(Stored data)
╔══
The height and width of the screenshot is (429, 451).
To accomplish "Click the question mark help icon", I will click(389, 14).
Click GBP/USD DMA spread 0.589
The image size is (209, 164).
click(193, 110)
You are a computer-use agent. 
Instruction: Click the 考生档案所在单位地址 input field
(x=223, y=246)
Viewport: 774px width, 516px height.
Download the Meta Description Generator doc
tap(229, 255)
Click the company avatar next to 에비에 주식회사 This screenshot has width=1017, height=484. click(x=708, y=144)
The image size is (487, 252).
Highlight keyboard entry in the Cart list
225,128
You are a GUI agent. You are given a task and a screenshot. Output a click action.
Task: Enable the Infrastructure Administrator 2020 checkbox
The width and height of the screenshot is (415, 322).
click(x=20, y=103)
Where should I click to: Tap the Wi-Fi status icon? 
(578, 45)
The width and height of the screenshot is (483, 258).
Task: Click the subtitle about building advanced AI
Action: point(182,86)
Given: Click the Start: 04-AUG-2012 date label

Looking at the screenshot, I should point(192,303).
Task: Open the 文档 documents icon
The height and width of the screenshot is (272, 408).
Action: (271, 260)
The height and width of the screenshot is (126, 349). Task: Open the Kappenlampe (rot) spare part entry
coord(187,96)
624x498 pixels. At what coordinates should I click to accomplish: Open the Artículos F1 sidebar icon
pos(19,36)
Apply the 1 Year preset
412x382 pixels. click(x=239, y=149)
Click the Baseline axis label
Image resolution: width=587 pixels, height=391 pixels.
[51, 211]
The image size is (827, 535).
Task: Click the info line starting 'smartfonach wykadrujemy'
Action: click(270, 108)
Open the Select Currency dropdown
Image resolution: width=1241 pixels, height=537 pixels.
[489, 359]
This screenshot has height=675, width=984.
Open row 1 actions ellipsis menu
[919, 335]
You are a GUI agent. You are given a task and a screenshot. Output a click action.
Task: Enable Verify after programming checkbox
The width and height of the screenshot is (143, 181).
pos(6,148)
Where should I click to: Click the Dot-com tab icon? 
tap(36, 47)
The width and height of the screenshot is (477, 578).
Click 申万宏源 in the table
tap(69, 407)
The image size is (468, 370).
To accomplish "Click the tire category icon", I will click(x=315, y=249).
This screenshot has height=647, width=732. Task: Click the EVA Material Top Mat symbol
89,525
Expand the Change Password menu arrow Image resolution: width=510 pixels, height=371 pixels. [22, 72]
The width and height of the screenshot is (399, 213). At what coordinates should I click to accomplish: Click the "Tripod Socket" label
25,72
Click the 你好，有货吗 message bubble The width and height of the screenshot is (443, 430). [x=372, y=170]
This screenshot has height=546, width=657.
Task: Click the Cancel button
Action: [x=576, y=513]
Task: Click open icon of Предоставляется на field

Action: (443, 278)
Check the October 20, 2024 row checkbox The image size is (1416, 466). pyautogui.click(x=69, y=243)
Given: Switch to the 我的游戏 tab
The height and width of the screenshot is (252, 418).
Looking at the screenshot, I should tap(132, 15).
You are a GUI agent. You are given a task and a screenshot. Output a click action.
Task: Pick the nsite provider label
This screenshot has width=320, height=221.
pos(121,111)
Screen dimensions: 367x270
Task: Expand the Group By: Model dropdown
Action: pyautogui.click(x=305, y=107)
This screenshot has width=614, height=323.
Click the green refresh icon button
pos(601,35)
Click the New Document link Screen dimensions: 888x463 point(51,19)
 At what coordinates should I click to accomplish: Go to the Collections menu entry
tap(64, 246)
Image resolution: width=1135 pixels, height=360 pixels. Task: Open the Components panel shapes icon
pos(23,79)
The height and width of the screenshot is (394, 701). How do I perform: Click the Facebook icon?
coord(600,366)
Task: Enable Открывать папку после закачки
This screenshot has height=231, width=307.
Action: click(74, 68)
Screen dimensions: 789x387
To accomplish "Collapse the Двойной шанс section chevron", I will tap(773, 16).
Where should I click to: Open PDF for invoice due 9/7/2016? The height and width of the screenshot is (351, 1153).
╚══
Starting at the line that contains "This screenshot has width=614, height=323.", write out every line through the end of the entries, exactly and with nothing added.

This screenshot has width=614, height=323.
Click the green refresh icon button
pos(601,35)
Click the New Document link Screen dimensions: 888x463 point(51,19)
 At what coordinates should I click to accomplish: Go to the Collections menu entry
tap(64, 246)
Image resolution: width=1135 pixels, height=360 pixels. Task: Open the Components panel shapes icon
pos(23,79)
The height and width of the screenshot is (394, 701). How do I perform: Click the Facebook icon?
coord(600,366)
Task: Enable Открывать папку после закачки
This screenshot has height=231, width=307.
Action: click(74, 68)
Screen dimensions: 789x387
To accomplish "Collapse the Двойной шанс section chevron", I will tap(773, 16).
Where should I click to: Open PDF for invoice due 9/7/2016? The height and width of the screenshot is (351, 1153).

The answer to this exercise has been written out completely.